- _WHAT TO DO_:
Provide again, from the entries below, every line from the one containing "[Visit IgMin Research on Linkedin] (79, 2388)" through the one containing "भारत के घरेलू हवाई अड्डे (336, 826)", exactly as written, and no other line.

- _MATERIAL PROVIDED_:
• • • • • • •

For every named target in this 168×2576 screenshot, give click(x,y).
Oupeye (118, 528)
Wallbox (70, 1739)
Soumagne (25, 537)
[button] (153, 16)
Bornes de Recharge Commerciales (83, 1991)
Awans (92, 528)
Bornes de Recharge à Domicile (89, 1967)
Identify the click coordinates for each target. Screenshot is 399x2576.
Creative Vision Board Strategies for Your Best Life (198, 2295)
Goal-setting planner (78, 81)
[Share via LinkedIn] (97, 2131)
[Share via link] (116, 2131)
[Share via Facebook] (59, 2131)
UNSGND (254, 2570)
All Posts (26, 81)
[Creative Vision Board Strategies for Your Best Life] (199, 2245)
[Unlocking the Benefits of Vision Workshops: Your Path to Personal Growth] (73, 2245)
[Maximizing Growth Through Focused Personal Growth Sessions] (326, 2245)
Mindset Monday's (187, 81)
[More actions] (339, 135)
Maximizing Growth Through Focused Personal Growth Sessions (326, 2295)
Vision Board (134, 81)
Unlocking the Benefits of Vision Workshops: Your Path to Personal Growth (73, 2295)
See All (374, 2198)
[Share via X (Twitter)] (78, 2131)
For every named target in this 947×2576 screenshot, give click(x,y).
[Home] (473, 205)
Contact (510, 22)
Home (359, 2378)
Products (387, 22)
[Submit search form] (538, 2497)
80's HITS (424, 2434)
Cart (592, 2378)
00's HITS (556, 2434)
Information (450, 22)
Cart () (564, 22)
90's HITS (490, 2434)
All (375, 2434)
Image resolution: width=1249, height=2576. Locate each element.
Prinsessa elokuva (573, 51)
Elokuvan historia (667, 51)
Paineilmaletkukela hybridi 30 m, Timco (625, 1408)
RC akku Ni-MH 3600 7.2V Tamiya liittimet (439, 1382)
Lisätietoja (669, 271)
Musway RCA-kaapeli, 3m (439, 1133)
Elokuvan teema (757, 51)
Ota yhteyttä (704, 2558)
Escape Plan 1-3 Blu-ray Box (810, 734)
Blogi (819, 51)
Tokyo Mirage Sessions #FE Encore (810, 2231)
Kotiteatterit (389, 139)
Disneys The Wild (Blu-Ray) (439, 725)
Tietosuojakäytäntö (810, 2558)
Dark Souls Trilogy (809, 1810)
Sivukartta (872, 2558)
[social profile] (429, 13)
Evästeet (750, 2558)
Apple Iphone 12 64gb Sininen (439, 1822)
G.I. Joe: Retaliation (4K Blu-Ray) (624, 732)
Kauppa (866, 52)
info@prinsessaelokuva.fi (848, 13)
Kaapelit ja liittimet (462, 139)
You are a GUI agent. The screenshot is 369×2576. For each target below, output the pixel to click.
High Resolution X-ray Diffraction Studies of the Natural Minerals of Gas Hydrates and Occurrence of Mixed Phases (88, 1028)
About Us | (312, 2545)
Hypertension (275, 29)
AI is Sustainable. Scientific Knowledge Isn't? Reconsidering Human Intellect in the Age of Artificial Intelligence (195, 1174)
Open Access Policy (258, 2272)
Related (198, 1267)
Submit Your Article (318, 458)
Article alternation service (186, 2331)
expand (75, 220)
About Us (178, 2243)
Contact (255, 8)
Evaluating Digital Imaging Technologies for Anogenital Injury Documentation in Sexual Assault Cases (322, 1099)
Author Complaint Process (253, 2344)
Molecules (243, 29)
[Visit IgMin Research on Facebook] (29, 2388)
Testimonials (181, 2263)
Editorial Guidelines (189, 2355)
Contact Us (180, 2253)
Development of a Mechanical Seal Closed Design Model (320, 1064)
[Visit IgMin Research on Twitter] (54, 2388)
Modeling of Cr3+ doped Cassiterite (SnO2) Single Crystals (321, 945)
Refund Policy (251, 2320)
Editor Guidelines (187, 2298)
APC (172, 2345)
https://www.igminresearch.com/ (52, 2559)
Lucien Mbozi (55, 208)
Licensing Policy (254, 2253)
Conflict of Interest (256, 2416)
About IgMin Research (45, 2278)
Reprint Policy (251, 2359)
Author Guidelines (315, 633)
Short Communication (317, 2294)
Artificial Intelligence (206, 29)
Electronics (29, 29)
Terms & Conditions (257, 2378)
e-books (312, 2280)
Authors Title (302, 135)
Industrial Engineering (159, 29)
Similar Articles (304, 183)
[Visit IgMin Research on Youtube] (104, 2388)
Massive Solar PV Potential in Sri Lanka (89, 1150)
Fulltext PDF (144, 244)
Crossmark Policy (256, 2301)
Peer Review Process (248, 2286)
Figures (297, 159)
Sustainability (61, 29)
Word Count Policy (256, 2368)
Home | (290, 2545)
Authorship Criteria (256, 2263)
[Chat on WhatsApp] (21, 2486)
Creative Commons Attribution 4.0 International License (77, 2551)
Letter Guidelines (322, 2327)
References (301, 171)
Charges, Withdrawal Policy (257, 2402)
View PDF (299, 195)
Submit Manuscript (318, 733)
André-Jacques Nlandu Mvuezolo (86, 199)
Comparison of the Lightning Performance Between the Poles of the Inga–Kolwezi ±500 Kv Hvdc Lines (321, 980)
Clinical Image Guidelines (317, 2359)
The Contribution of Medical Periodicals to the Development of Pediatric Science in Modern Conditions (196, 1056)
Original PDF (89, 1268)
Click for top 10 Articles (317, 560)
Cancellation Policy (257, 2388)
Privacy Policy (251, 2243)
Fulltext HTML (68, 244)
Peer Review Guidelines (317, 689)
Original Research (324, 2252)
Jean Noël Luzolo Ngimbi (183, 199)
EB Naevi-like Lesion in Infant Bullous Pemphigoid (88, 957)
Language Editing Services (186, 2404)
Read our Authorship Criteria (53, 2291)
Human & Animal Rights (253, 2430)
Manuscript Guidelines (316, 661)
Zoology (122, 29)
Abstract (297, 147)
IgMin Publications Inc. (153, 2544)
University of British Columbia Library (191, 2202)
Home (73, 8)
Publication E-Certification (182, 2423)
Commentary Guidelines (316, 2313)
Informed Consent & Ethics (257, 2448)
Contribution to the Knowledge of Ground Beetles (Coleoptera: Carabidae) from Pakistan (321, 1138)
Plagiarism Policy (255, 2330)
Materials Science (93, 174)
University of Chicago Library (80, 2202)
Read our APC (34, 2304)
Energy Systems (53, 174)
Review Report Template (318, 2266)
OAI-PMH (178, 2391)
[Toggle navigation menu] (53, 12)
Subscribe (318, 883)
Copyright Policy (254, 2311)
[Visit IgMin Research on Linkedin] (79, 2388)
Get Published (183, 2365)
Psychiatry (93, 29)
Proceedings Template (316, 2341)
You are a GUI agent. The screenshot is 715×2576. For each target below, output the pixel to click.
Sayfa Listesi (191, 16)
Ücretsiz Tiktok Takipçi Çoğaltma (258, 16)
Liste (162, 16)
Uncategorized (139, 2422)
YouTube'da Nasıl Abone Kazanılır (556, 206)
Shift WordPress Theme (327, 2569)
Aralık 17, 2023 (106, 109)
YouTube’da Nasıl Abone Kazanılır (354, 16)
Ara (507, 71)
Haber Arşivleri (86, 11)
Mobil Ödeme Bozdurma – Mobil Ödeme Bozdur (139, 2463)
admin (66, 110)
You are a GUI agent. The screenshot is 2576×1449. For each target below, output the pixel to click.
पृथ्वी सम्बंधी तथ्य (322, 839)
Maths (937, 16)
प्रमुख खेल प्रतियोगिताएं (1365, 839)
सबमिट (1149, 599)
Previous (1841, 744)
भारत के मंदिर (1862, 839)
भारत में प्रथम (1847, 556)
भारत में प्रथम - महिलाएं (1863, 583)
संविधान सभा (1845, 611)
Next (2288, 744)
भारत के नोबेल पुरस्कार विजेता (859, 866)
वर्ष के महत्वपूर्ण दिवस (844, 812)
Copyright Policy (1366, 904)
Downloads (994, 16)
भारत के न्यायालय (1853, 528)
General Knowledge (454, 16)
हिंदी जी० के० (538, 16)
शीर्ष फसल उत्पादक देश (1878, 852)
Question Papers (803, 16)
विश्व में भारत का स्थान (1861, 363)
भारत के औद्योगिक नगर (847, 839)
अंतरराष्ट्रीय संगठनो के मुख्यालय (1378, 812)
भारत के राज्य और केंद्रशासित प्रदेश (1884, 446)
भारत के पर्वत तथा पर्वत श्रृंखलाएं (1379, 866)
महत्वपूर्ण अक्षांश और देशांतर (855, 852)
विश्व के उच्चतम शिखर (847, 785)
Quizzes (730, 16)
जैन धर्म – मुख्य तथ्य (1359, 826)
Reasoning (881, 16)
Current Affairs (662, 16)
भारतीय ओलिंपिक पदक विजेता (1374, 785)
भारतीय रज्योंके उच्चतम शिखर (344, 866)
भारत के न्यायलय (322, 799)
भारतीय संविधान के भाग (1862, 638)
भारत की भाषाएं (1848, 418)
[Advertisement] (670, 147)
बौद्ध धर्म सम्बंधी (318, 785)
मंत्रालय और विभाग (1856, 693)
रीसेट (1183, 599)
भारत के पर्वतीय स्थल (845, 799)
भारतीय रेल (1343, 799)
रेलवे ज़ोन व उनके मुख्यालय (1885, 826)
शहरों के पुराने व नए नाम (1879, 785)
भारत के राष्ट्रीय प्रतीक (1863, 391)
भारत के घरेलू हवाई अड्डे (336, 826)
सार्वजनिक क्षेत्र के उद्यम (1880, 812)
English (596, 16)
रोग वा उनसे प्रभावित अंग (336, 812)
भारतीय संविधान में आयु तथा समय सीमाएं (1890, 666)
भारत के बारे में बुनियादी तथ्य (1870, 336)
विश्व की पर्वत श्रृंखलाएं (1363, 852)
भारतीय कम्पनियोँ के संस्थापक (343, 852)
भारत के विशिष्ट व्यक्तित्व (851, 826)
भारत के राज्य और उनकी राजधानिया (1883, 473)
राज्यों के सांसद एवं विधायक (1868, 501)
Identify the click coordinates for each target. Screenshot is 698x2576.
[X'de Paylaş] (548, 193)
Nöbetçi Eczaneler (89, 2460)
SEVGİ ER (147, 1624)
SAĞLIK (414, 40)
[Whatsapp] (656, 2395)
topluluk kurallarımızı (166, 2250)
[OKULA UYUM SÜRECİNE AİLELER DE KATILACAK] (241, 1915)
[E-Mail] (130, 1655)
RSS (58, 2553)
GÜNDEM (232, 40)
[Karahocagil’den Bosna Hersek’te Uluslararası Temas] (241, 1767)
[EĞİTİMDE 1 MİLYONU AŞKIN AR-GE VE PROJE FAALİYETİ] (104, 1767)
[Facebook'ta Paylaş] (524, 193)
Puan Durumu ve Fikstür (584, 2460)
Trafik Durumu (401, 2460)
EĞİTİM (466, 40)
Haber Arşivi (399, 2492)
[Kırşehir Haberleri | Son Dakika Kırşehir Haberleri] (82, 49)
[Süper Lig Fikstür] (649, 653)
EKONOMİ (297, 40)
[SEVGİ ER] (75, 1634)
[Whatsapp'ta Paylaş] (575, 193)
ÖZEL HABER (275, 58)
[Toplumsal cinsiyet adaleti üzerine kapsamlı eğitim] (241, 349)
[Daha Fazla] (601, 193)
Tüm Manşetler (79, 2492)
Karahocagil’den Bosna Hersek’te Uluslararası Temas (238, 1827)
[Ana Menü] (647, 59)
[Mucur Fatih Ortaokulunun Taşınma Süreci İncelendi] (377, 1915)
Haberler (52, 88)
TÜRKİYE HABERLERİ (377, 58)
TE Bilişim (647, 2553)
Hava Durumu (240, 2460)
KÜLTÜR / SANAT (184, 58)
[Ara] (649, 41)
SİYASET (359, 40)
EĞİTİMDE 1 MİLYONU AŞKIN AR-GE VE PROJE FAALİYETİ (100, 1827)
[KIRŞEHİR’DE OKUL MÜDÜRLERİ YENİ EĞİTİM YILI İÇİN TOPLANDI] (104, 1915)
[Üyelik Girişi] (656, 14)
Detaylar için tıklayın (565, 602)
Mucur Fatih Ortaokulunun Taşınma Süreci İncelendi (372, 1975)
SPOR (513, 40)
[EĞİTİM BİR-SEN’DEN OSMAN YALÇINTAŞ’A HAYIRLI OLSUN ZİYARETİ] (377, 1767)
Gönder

• • • • • • •

- _RESULT OF THIS TASK_:
[Visit IgMin Research on Linkedin] (79, 2388)
Get Published (183, 2365)
Psychiatry (93, 29)
Proceedings Template (316, 2341)
You are a GUI agent. The screenshot is 715×2576. For each target below, output the pixel to click.
Sayfa Listesi (191, 16)
Ücretsiz Tiktok Takipçi Çoğaltma (258, 16)
Liste (162, 16)
Uncategorized (139, 2422)
YouTube'da Nasıl Abone Kazanılır (556, 206)
Shift WordPress Theme (327, 2569)
Aralık 17, 2023 (106, 109)
YouTube’da Nasıl Abone Kazanılır (354, 16)
Ara (507, 71)
Haber Arşivleri (86, 11)
Mobil Ödeme Bozdurma – Mobil Ödeme Bozdur (139, 2463)
admin (66, 110)
You are a GUI agent. The screenshot is 2576×1449. For each target below, output the pixel to click.
पृथ्वी सम्बंधी तथ्य (322, 839)
Maths (937, 16)
प्रमुख खेल प्रतियोगिताएं (1365, 839)
सबमिट (1149, 599)
Previous (1841, 744)
भारत के मंदिर (1862, 839)
भारत में प्रथम (1847, 556)
भारत में प्रथम - महिलाएं (1863, 583)
संविधान सभा (1845, 611)
Next (2288, 744)
भारत के नोबेल पुरस्कार विजेता (859, 866)
वर्ष के महत्वपूर्ण दिवस (844, 812)
Copyright Policy (1366, 904)
Downloads (994, 16)
भारत के न्यायालय (1853, 528)
General Knowledge (454, 16)
हिंदी जी० के० (538, 16)
शीर्ष फसल उत्पादक देश (1878, 852)
Question Papers (803, 16)
विश्व में भारत का स्थान (1861, 363)
भारत के औद्योगिक नगर (847, 839)
अंतरराष्ट्रीय संगठनो के मुख्यालय (1378, 812)
भारत के राज्य और केंद्रशासित प्रदेश (1884, 446)
भारत के पर्वत तथा पर्वत श्रृंखलाएं (1379, 866)
महत्वपूर्ण अक्षांश और देशांतर (855, 852)
विश्व के उच्चतम शिखर (847, 785)
Quizzes (730, 16)
जैन धर्म – मुख्य तथ्य (1359, 826)
Reasoning (881, 16)
Current Affairs (662, 16)
भारतीय ओलिंपिक पदक विजेता (1374, 785)
भारतीय रज्योंके उच्चतम शिखर (344, 866)
भारत के न्यायलय (322, 799)
भारतीय संविधान के भाग (1862, 638)
भारत की भाषाएं (1848, 418)
[Advertisement] (670, 147)
बौद्ध धर्म सम्बंधी (318, 785)
मंत्रालय और विभाग (1856, 693)
रीसेट (1183, 599)
भारत के पर्वतीय स्थल (845, 799)
भारतीय रेल (1343, 799)
रेलवे ज़ोन व उनके मुख्यालय (1885, 826)
शहरों के पुराने व नए नाम (1879, 785)
भारत के राष्ट्रीय प्रतीक (1863, 391)
भारत के घरेलू हवाई अड्डे (336, 826)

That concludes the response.